Indiana Code section 31-32-5-1, the juvenile waiver-of-rights statute, governs the waiver of “any rights” guaranteed to a child under the United States and Indiana Constitutions and sets forth three ways that waiver can occur:
Any rights guaranteed to a child under the Constitution of the United States, the Constitution of the State of Indiana, or any other law may be waived only:
….
(3) by the child, without the presence of a custodial parent, guardian, or guardian ad litem, if:
(A) the child knowingly and voluntarily consents to the waiver; and
(B) the child has been emancipated under IC 31-34-20-6 or IC 31-37-19-27, by virtue of having married, or in accordance with the laws of another state or jurisdiction.
(Emphases added). I believe that Section 31-32-5-1 is unambiguous and therefore must be given its clear and plain meaning. … Under the plain meaning of this statute, any right guaranteed to a child by the constitution (which we all agree includes the right to be present at delinquency and probation fact-finding hearings) may be waived in only one of three ways, and if one of these three ways is not satisfied, the right simply may not be waived.

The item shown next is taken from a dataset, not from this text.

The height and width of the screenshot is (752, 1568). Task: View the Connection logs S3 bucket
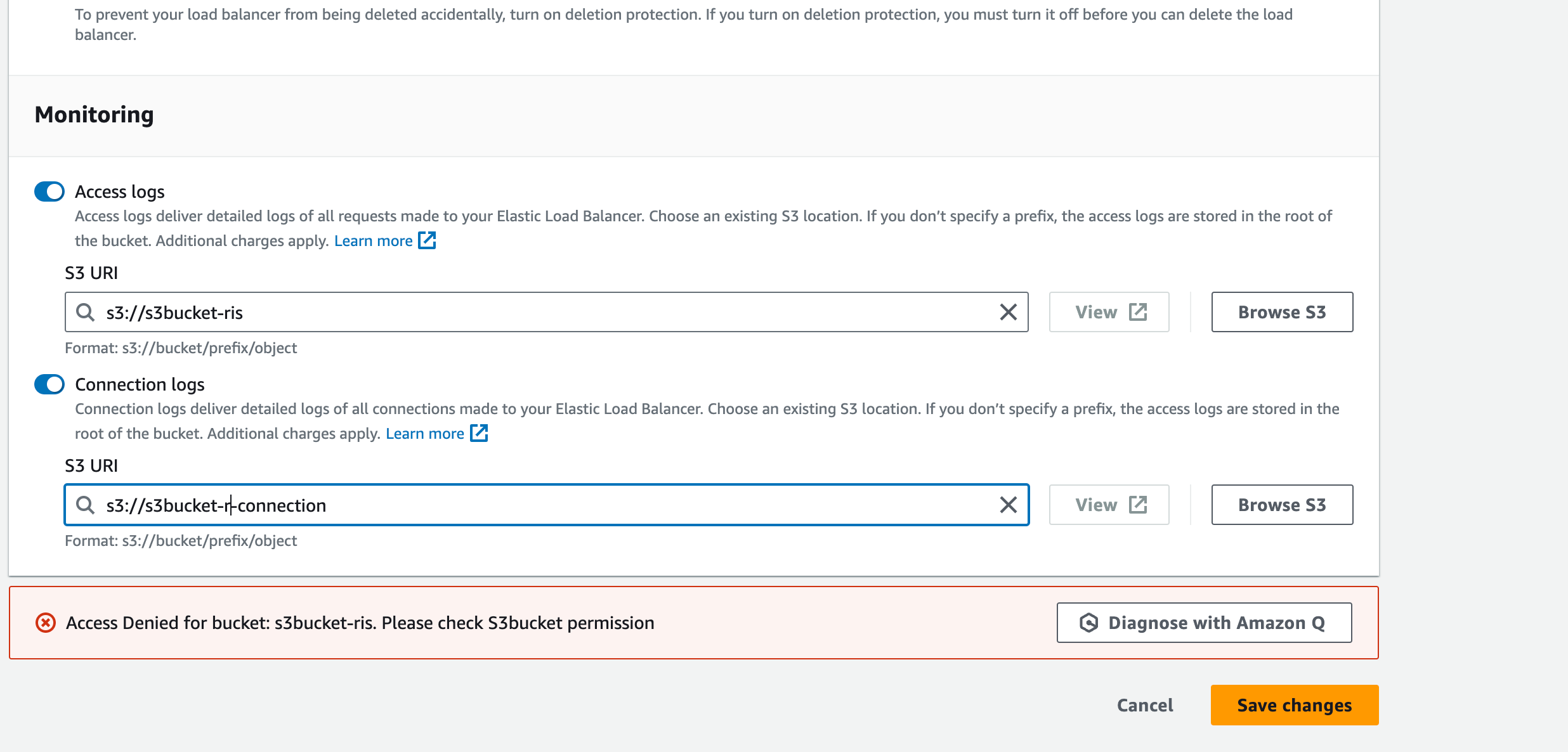click(1109, 505)
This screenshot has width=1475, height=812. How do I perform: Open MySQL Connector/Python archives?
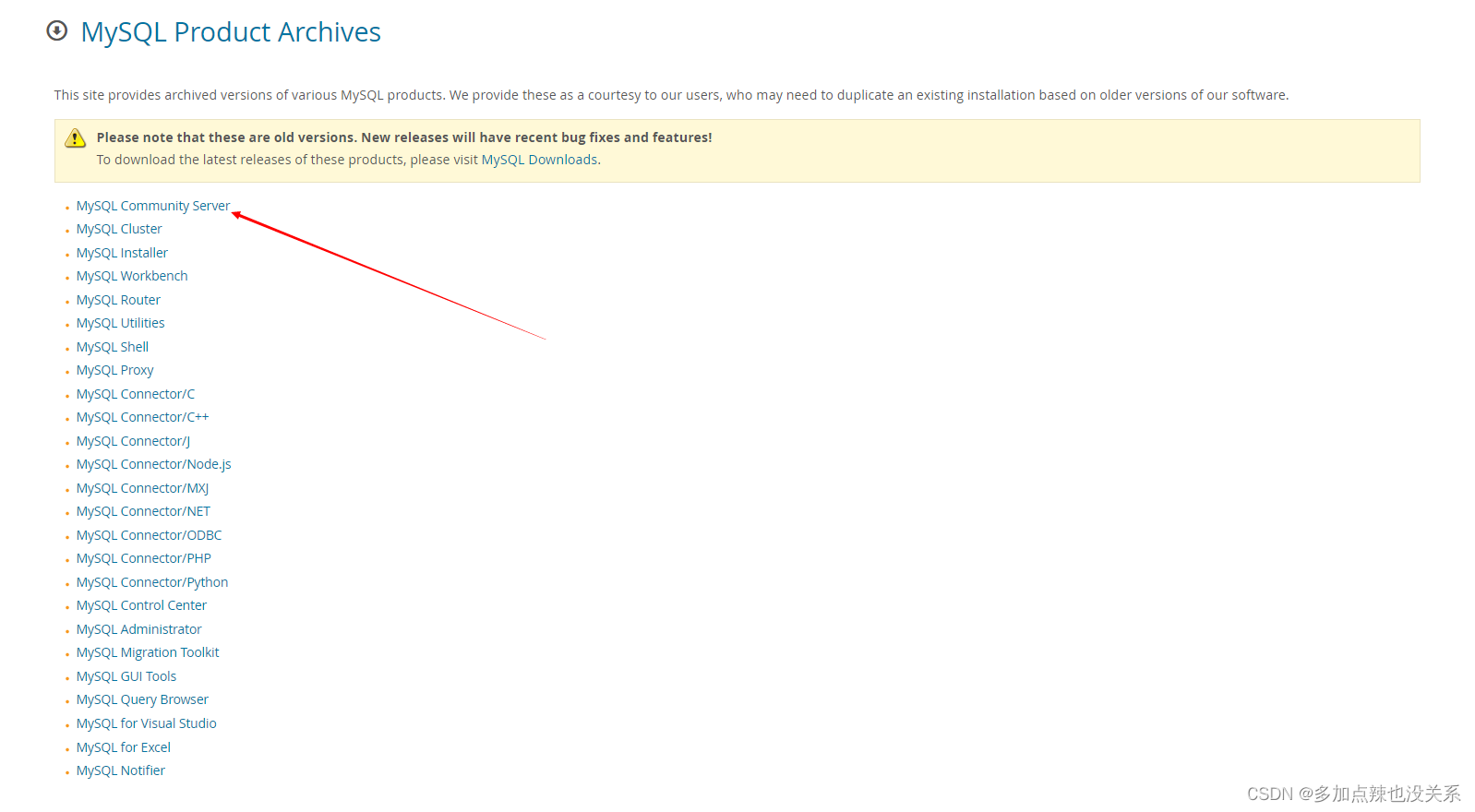[152, 582]
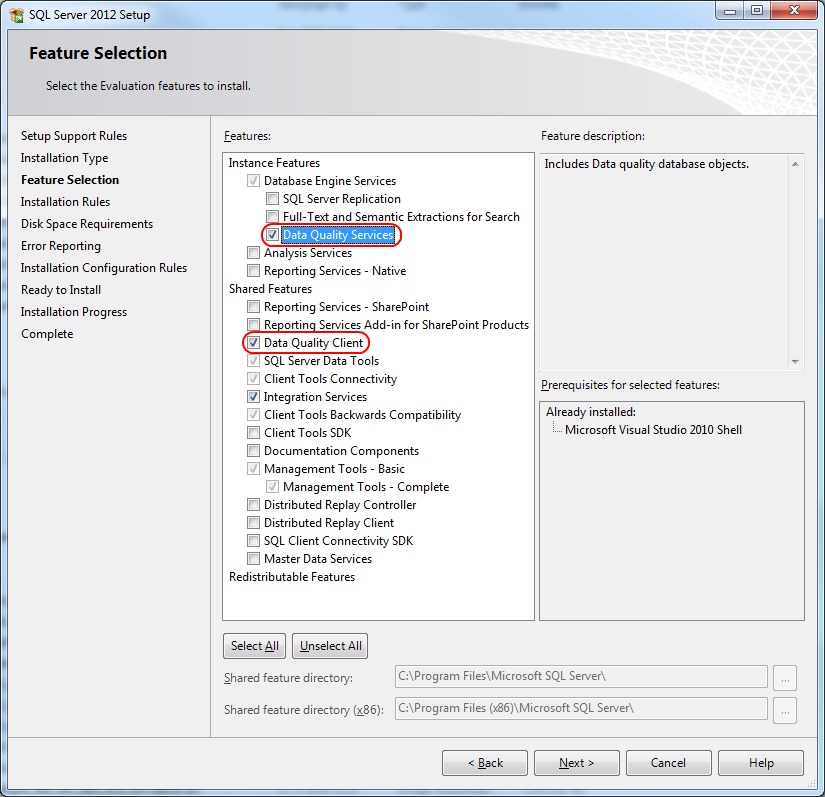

In addition, I believe that reading the statute this way fits in with the structure of the juvenile code as a whole: to protect children. … The juvenile-justice system is founded on the notion of parens patriae, which allows the court the power to step into the shoes of the parents; this is because children, by definition, are not assumed to have the capacity to take care of themselves. In re K.G., 808 N.E.2d 631, 635 (Ind. 2004). …
… The Indiana Supreme Court recently examined the absurdity doctrine in Calvin v. State, No. 02S03-1709-CR-611 (Ind. Dec. 21, 2017). …Our Supreme Court—acknowledging that the absurdity doctrine is “strong medicine” that can defeat the plain meaning of statutes—concluded that the absurdity doctrine did not apply. Slip op. at 5. …
I believe that many of these same concerns apply here and that this case likewise “falls outside the doctrine’s boundaries” given the plain meaning of Section 31-32-5-1. Id. at 7. …
… Because it is undisputed that R.R. did not waive his right to be present pursuant to one of the three ways set forth in Section 31-32-5-1, I would reverse the juvenile court and remand this case for further proceedings.